Mon avis sur le livre de Julian Barnes :

"Savez-vous qui j'ai devant moi, sur ma table, depuis trois semaines ? Un perroquet empaillé... sa vue commence même à m'embêter." (Gustave Flaubert, Lettre à une amie)

Avec ce Perroquet de Flaubert, Julian Barnes apporte une contribution originale au débat sur les rapports entre un écrivain, son oeuvre et sa biographie où s'affrontèrent, en leur temps, Proust et Sainte-Beuve, le premier affirmant, contre le second, que la vie de l'auteur n'apportait rien à la compréhension de son oeuvre.

Barnes témoigne dans cet ouvrage qu'une "biographie" mêlant des personnages de papier et des éléments de fiction, des fragments de la vie et de l'oeuvre plus ou moins revisitées de l'auteur, des anecdotes plus ou moins véridiques, des lettres, des témoignages de ses contemporains, des jugements de la postérité... et une histoire de perroquets, peut se lire comme un roman où circule, comme dans les oeuvres de Flaubert, le "démon de l'indécidable".

Le livre se fait l'écho de nombreuses théories postmodernes déclinées sur un mode humoristique : la polémique autour de "la mort de l'auteur" de Roland Barthes, le traitement de la subjectivité, la polyphonie énonciative et le jeu avec la métafiction.

Auteur de deux excellents romans policiers, Barnes connaît bien la loi du genre : ce sont les détails les plus insignifiants qui sont les plus importants. Mais s'il emprunte au roman policier quelques ficelles (on soupçonne un moment le narrateur d'avoir assassiné sa femme), Le Perroquet de Flaubert n'en est pas vraiment un, tout au plus un pastiche, comme il est un pastiche de biographie.

Le narrateur, Geoffrey Braithwaite, un médecin anglais retraité et veuf, passionné par Flaubert comme Julian Barnes, dont on apprend dans le très énigmatique chapitre 13 : "Une histoire vraie", qu'il partage la destinée d'un personnage de Flaubert, est obsédé par un problème qui sert de fil conducteur au "roman" : quel perroquet empaillé - le modèle de Loulou - Flaubert avait-il sur sa table de travail lorsqu'il écrivait Un coeur simple : celui de l'Hôtel-Dieu de Rouen ou celui de Croisset, ou aucun des deux ?
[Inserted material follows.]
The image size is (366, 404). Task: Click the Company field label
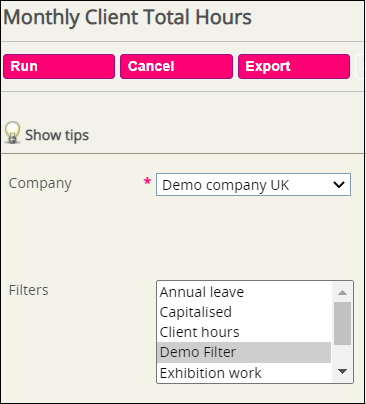click(x=40, y=184)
Mais ni Braithwaite, ni le lecteur ne sauront le fin mot de l'histoire, pas plus qu'ils ne sauront ce qui s'est vraiment passé entre l'auteur d'Un coeur simple et Juliet Herbert, l'institutrice anglaise de Caroline, la nièce de Flaubert, qui traduisit en anglais Madame Bovary, un "chef d'oeuvre" selon l'auteur.
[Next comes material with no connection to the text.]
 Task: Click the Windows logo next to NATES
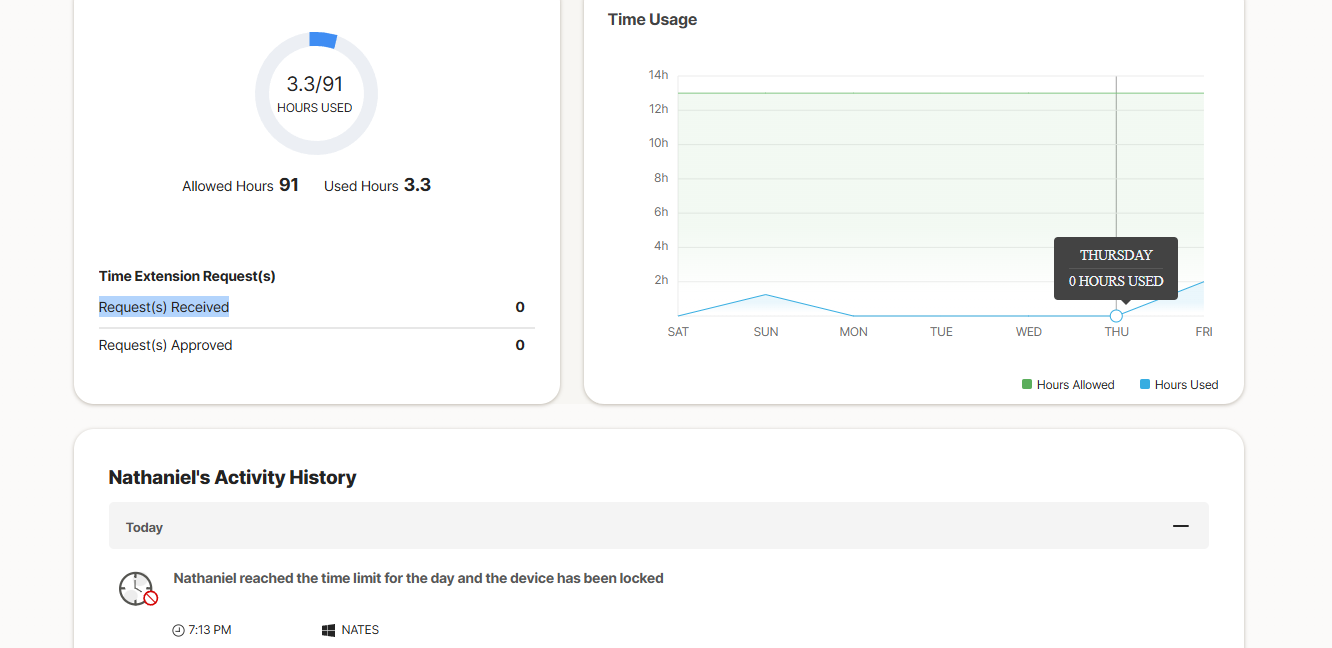pyautogui.click(x=328, y=630)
Flaubert, "qui avait dédaigneusement interdit à la postérité de s'intéresser à sa personne", aurait sans doute trouvé la quête du modèle du perroquet d'Un coeur simple digne de Bouvard et Pécuchet.

Dans la nouvelle, le perroquet revêt dans l'imagination de la servante au coeur simple la figure du Saint-Esprit, alors que Braithwaite y voit l'écrivain au service du "Verbe". Car "L'écrivain est-il beaucoup plus qu'un perroquet un peu compliqué ?"

"Ses lèvres souriaient. Les mouvements de son coeur ralentirent un à un, plus vagues chaque fois, plus doux, comme une fontaine s'épuise, comme un écho disparaît ; et quand elle exhala son dernier souffle, elle crut voir, dans les cieux entrouverts, un perroquet gigantesque, planant au-dessus de sa tête."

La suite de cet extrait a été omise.